Data from 1304 HIV-uninfected women in a longitudinal study of HIV incidence during and after pregnancy (the Mama Salama Study) were used to derive and internally validate a risk score for maternal HIV acquisition. The Mama Salama Study was conducted between May 2011 and July 2014 at 2 antenatal care (ANC) clinics in western Kenya. Recruitment, enrollment, and follow-up procedures for the parent study have been previously described [23]. In brief, eligible pregnant women were ≥14 years old, had a negative rapid HIV test at enrollment or within the 3 months prior, planned to remain in the study area through 9 months postpartum, were willing to have a home visit, and were not enrolled in another study. Informed consent was received from all participants and the study was approved by the Kenyatta National Hospital Ethics and Research Committee and the University of Washington Institutional Review Board.

Study Procedures

After enrollment, women attended follow-up visits during pregnancy (20, 24, 32, and 36 weeks’ gestation) and postpartum (2, 6, 10, and 14 weeks; 6 and 9 months). Questionnaires were administered on sociodemographic factors, reproductive history, sexual behavior, contraception and condom use, medical history, and genital symptoms. Male partner characteristics were reported by women [23]. Serial HIV nucleic acid amplification tests (NAATs) were conducted at every visit. Chlamydia trachomatis and Neisseria gonorrhoeae were assessed at enrollment using endocervical samples for NAAT with the APTIMA Combo 2 Assay (Hologic/Gen-Probe, San Diego, California). Syphilis serology was based on rapid plasma reagin (RPR) tests conducted at enrollment as part of routine antenatal care and abstracted from MCH booklets, or conducted by study staff if the test was not performed. All women were assessed for candidiasis, bacterial vaginosis (BV), and T. vaginalis at enrollment and follow-up. Candidiasis was detected by identification of budding yeast, pseudohyphae, or both on direct microscopy of a vaginal saline wet mount and potassium hydroxide preparation. Vaginal Gram-stained slides were evaluated using Nugent criteria, with BV defined as a score of 7–10. Trichomonas vaginalis was diagnosed based on the presence of motile trichomonads on vaginal saline wet mount microscopy.

Risk Score Variables

The primary study outcome was incident HIV infection. All acute HIV infections detected during the study were considered incident infections [23]. To simulate data routinely collected during antenatal care, only enrollment variables were assessed as potential predictors. We identified potential predictors of incident maternal HIV infection based on characteristics previously assessed in the cohort [23]: demographic information (age, education, marital status, relationship duration), male partner (age, circumcision status), behavior (age of sexual debut, number of lifetime sexual partners, trading sex, condomless sex, vaginal washing and/or drying), and clinical characteristics (self-reported history of sexually transmitted infections [STIs], laboratory-confirmed C. trachomatis, N. gonorrhoeae, T. vaginalis, syphilis, BV, and candidiasis). In the parent study, no HIV seroconversions occurred among women with a known HIV-infected male partner [23]; thus, knowledge of partner HIV status was dichotomized as known vs unknown. Because laboratory testing for STIs is uncommon in most MCH settings, a separate simplified risk score was assessed that excluded STIs and genital infections except for syphilis (which is routinely assessed in antenatal care).

Statistical Analysis

We used derivation and validation processes similar to previously developed risk scores for predicting HIV acquisition in other populations [20–22] that utilize methods for clinical prediction rule development and evaluation techniques described by McGinn et al [24], Moons et al [25], and Laupacis et al [26].

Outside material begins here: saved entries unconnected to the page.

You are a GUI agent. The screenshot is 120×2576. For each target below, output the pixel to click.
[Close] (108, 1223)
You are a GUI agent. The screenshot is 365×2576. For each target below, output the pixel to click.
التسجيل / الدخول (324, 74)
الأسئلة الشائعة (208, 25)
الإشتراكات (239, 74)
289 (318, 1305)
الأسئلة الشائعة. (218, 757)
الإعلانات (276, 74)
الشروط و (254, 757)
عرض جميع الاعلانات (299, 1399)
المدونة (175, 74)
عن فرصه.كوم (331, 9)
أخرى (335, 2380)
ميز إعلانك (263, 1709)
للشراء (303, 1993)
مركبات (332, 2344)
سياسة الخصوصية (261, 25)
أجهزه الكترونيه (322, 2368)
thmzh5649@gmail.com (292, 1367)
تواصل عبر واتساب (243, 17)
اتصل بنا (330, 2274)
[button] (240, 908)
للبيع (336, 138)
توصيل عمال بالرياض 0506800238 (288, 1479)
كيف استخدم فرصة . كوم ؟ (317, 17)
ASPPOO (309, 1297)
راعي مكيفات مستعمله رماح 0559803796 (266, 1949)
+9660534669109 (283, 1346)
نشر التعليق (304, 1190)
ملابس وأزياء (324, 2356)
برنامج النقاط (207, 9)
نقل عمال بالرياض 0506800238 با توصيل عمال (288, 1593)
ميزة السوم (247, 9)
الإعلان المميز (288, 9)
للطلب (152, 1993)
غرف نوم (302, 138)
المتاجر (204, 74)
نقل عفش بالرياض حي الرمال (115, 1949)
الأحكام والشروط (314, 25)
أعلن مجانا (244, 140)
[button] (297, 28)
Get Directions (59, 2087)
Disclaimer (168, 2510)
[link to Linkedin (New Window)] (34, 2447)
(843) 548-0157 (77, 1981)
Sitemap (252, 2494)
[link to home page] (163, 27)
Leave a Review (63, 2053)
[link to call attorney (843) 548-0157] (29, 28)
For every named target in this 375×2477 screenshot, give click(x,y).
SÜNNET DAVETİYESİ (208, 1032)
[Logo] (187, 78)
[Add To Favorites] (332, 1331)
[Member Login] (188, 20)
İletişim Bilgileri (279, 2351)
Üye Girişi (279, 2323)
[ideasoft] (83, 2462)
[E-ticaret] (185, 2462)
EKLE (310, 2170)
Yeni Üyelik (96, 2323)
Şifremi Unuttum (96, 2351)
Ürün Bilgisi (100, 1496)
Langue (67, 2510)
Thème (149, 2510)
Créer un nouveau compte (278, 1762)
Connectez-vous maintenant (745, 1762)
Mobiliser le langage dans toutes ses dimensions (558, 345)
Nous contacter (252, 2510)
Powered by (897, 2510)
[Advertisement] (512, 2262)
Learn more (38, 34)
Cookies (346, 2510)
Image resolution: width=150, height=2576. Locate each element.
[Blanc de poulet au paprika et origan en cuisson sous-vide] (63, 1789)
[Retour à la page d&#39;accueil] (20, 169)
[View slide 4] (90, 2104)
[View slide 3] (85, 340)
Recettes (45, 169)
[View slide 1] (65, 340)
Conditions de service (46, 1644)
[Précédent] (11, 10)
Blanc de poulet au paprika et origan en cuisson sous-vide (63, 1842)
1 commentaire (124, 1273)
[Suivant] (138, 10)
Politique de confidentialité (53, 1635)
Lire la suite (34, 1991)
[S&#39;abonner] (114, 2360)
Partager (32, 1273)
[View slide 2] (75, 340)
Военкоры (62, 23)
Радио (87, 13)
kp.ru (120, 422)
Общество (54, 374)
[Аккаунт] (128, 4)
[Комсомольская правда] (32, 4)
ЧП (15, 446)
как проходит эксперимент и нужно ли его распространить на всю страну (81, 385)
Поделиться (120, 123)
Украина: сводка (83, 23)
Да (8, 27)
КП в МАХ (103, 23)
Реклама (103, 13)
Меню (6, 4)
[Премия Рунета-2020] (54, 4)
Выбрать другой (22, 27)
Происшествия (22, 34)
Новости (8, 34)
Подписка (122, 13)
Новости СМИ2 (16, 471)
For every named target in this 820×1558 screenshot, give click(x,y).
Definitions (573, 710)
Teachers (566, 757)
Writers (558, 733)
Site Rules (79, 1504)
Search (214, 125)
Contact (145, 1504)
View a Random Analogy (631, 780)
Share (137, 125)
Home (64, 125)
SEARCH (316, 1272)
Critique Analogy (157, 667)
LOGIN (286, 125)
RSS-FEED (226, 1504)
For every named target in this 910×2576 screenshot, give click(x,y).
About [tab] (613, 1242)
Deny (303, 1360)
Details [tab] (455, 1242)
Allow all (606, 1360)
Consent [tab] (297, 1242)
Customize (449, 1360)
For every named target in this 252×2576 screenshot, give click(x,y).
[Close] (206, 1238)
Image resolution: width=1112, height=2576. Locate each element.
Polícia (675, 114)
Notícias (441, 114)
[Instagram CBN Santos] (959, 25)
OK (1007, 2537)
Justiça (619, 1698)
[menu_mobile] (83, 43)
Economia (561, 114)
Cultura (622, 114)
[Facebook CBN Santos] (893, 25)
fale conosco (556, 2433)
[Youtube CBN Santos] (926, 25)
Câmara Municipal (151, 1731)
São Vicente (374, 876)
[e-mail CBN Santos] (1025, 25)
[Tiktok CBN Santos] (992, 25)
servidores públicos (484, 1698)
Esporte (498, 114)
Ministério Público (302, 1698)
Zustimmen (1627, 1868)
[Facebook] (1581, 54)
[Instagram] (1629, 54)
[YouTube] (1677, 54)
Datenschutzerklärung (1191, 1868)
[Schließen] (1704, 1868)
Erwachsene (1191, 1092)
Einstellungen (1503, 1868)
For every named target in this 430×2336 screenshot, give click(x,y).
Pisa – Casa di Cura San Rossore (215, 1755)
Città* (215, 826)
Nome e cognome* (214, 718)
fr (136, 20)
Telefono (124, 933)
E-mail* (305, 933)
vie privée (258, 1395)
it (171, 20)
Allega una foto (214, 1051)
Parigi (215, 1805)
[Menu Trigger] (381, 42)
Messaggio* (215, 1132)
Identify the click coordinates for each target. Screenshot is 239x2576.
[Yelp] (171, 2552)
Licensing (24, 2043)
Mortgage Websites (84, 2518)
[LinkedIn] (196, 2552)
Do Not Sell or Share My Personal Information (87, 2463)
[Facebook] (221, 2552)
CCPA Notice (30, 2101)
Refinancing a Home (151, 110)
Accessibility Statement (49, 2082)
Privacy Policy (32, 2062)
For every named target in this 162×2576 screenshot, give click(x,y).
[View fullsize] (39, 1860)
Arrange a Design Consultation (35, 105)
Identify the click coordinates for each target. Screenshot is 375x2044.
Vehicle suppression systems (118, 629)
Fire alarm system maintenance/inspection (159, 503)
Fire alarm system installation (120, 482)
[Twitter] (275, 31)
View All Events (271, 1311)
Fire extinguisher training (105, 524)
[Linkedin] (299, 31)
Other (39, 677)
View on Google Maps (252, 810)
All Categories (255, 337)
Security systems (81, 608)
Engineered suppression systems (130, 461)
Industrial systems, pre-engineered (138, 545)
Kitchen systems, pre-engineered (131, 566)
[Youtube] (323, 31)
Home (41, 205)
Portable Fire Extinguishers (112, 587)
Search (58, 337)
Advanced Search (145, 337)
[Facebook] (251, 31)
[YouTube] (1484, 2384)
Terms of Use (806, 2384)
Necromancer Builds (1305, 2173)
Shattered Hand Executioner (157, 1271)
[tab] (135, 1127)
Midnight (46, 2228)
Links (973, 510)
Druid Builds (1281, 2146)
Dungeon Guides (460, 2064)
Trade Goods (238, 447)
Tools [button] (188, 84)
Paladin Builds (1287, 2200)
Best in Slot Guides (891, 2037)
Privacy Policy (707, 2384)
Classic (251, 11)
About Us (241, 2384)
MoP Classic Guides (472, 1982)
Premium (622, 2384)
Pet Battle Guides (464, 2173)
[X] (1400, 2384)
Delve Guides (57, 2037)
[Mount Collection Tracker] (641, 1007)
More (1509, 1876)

Data were randomly divided into derivation (n = 654) and validation (n = 650) cohorts [27, 28]. Baseline differences between the derivation dataset and the validation dataset were tested using χ2 tests for proportions and Kruskal-Wallis tests for continuous measures. In the derivation cohort, potential predictors that were associated (P < .10) with incident HIV infection in univariate Cox proportional hazards models were evaluated in a multivariate model. Continuous variables were dichotomized using optimal cut-points identified through signal detection receiver operating characteristic (ROC) analyses [29]. Dichotomized variables were evaluated as predictors if measure predictability was higher using this parameterization instead of the continuous parameterization. To determine the combination of variables that best predicted incident HIV, all potential predictors from the multivariate model were assessed in a fully stepwise Cox proportional hazards model and predictors were evaluated at each step for inclusion or exclusion. We used the lowest Akaike information criterion (AIC) of all possible combinations of predictors from the stepwise analysis to determine the best fit model for the risk score [30]. The score values for individual risk factors were calculated by dividing the coefficients from the stepwise model for each predictor from the final stepwise model by the lowest coefficient among all predictors and rounding to the nearest integer [21, 22, 31]. The sum of individual parameter score values for each predictor determined the final risk score for each woman. ROC analysis was used to calculate the area under the curve (AUC) with the risk score as the sole predictor of incident HIV to assess discriminative ability [32]. We also determined the Brier score to quantify how close predictions of HIV acquisition using the risk score were to the actual outcome and assess overall risk score performance [32]. Useful prediction tools have a Brier scores <0.25 [32].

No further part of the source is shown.